AI Agents Explained: Their Role in Modern AI Systems — Learning Notes (Part II)
What is an Agent?
An agent is an AI-driven system that interacts with its environment to achieve a user-defined objective. It combines reasoning, planning, and executing actions, often leveraging external tools. The backbone of an agent is a Large Language Model (LLM), which enables it to process and respond to natural language inputs effectively.
How Does an Agent Work?
An agent serves as a coordinator for executing specialized tasks within a predefined environment equipped with various tools. The LLM acts as the core component, interpreting natural language inputs, maintaining state, and determining the next course of action. If a task requires external data or computation, the agent invokes its equipped tools, processes the results, and continues maintaining the state with the LLM.
The Agent Workflow:
1. Understand: The agent receives a user query and processes it using an LLM.
2. Decide: If the task requires external tools (e.g., fetching real-time data), the agent determines which tools to use.
3. Execute: The agent invokes the necessary tool(s), retrieves the results, and integrates them into the conversation.
4. Respond: The agent returns a meaningful response while maintaining context for future interactions.
Why Do We Need Agents?
LLMs primarily function as generative models, meaning they generate text based on input prompts. However, they do not inherently react to real-world events or provide up-to-date information. This is where agents and tools come into play.
For example, if a user asks about today’s weather, an LLM alone would rely on its training data, which may be outdated. An agent, on the other hand, can invoke a weather API to fetch real-time data and provide an accurate response.
Understanding Large Language Models (LLMs)
An LLM is an AI model that excels at understanding and generating human language. These models are trained on vast datasets, learning patterns, structures, and nuances in language. Most LLMs today are based on Transformer architecture, which has revolutionized natural language processing since Google introduced BERT in 2018.
Types of Transformer Models:
1. Encoders: Convert input text into a dense representation (embedding).
2. Decoders: Generate text token by token.
3. Seq2Seq (Encoder-Decoder): Combine both for tasks like translation and summarization (e.g., T5, BART).
The Role of Prompting
Prompting is a crucial component of LLM interactions, determining how the model predicts and generates responses. When a user interacts with an LLM, they provide a prompt, which often includes prior conversation history to maintain context.
Example of Message History in a Prompt:
message_history = [{
"role": "system",
"content": "You are a stock market analyst and will help me pick stocks."
},
{
"role": "user",
"content": "Please help me pick a stock."
}]
This structured conversation ensures that the LLM understands its role and provides relevant responses.
Special Tokens in LLMs
LLMs use special tokens to structure and interpret input data. Above the array converted to the string with a delimiter specialized for each LLM. I would call it a message protocol — API format to talk to the LLM. These translations it is taken care of by a library called transformers. Find the below list delimiters we use
- End of Sequence (EOS): Signals where the response should stop.
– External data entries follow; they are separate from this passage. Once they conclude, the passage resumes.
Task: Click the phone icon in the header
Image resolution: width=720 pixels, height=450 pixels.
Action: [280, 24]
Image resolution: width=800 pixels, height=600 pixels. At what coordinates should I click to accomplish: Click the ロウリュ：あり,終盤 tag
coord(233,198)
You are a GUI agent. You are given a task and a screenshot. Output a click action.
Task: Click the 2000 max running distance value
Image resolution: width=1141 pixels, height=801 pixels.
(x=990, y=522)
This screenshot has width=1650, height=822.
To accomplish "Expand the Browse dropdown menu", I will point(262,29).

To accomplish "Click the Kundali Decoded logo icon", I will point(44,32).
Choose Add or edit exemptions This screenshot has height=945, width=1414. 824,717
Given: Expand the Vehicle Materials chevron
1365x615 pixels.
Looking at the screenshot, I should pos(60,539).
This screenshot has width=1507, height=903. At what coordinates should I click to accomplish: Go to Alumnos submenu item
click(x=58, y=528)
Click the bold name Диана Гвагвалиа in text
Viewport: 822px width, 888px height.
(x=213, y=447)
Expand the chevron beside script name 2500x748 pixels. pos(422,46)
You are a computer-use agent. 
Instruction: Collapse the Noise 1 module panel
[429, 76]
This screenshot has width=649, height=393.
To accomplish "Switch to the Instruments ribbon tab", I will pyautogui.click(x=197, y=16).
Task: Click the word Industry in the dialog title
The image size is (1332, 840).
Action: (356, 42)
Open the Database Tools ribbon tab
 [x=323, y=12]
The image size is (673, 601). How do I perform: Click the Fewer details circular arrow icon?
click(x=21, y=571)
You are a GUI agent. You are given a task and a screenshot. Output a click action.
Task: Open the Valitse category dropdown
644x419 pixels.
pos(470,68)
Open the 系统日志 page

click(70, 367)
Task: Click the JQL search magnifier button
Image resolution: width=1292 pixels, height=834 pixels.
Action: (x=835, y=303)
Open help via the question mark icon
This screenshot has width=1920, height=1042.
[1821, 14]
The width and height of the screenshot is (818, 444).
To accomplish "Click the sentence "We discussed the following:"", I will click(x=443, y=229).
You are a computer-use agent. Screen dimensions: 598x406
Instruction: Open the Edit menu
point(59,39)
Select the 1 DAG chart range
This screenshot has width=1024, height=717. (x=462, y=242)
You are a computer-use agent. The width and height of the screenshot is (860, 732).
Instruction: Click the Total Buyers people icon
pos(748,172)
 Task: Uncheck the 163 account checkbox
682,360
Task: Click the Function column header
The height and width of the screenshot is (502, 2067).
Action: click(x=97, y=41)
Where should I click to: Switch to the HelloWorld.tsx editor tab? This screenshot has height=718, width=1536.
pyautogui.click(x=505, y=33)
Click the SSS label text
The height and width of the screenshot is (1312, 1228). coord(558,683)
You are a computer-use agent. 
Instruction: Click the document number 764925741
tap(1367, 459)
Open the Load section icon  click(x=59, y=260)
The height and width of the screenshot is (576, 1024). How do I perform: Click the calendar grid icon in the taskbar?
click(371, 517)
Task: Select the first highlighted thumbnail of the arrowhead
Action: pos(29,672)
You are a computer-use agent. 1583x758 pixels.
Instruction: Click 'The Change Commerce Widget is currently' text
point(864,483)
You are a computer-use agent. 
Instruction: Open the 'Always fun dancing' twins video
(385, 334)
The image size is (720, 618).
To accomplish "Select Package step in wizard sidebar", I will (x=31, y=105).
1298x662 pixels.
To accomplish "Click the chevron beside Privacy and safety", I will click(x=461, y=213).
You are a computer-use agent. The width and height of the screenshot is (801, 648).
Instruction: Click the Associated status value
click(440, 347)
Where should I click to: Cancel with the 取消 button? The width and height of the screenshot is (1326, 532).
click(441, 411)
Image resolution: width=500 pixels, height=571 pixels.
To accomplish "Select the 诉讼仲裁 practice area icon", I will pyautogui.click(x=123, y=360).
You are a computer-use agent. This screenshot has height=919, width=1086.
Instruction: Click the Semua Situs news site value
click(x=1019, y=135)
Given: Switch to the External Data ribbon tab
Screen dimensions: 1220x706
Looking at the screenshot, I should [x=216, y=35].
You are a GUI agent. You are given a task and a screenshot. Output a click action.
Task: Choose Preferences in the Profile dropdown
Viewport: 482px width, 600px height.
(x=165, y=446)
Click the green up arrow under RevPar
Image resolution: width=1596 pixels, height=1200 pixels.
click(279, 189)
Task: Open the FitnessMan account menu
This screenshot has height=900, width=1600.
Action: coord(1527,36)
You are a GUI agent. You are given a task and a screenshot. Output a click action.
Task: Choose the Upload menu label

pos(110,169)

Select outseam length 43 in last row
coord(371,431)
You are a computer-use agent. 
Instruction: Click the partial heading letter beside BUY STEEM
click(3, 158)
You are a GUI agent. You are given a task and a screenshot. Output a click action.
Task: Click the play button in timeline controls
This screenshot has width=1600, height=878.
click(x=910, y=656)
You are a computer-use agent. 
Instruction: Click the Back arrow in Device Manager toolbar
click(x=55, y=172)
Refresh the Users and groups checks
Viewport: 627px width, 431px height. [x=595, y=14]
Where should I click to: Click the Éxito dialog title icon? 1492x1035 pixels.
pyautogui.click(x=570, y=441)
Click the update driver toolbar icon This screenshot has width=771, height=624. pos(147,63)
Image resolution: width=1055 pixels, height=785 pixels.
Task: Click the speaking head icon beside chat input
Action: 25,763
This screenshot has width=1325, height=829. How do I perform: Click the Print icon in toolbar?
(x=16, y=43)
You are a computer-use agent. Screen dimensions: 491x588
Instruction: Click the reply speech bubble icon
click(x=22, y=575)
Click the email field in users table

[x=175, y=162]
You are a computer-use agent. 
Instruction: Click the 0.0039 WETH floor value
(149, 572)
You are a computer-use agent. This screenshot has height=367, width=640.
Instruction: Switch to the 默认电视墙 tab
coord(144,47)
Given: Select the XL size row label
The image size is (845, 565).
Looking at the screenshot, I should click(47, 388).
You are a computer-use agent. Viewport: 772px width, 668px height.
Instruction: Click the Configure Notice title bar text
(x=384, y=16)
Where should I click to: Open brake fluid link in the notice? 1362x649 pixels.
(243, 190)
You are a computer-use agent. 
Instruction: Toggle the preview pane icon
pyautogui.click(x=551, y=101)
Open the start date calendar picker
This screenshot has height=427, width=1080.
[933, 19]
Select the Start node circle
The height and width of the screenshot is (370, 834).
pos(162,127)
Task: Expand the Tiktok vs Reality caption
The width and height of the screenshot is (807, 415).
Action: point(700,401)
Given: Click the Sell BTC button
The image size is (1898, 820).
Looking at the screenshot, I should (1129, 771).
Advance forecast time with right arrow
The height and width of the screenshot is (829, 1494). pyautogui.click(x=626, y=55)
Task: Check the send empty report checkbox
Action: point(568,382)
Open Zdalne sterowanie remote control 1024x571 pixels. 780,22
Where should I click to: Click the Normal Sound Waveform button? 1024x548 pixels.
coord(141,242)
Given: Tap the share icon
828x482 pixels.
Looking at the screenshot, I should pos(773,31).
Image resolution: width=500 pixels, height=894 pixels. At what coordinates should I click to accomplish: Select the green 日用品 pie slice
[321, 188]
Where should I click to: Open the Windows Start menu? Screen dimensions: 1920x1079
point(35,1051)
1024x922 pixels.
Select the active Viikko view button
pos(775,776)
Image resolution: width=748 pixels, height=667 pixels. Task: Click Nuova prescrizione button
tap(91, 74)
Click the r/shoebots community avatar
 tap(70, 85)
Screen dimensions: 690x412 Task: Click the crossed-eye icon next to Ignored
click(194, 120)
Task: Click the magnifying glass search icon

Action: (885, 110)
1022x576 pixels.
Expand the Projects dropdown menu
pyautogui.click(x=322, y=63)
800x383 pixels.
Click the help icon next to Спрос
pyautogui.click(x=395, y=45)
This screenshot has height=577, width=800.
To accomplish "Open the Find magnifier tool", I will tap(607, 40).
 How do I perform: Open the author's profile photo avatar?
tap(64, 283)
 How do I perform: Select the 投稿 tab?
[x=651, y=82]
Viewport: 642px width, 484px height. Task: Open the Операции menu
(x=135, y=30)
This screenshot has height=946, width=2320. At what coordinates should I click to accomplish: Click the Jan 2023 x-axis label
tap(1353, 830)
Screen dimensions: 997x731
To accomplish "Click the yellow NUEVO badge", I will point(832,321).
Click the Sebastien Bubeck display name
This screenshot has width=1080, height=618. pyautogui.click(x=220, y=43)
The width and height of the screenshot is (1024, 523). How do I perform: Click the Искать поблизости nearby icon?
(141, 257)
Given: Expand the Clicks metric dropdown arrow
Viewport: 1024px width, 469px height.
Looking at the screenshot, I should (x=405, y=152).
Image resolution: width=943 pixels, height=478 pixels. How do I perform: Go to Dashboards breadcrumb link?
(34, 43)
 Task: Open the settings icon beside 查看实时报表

- Beginning of Sequence (BOS): Marks the start of input.
- Padding Token: Ensures consistent input length.
- Masking Token: Used in models like BERT to predict missing words.
- Separation Token: Differentiates instructions, user queries, and system responses.
- Special Instruction Tokens: Define task boundaries for instruction-based models.
What Are AI Tools?
AI tools are specialized functions integrated with an LLM to extend its capabilities. These tools perform tasks beyond the LLM’s native abilities, such as fetching real-time data or performing mathematical computations.
Common AI Tools and Their Functions:
Web Search: Retrieves current data from the internet.
Image Generation: Creates images based on text input.
Retrieval: Fetches relevant documents from a database.
API Interface: Interacts with external APIs (e.g., GitHub, YouTube).
For example, if an LLM needs to perform arithmetic calculations, an integrated calculator tool will yield more accurate results than relying on the LLM’s text-based predictions.
Conclusion
AI agents bridge the gap between LLMs and real-world interactivity. While LLMs generate human-like text, agents empower them to interact with their environment, retrieve real-time information, and execute specialized tasks. By integrating external tools, AI agents extend the capabilities of LLMs, making them more practical and responsive in real-world applications.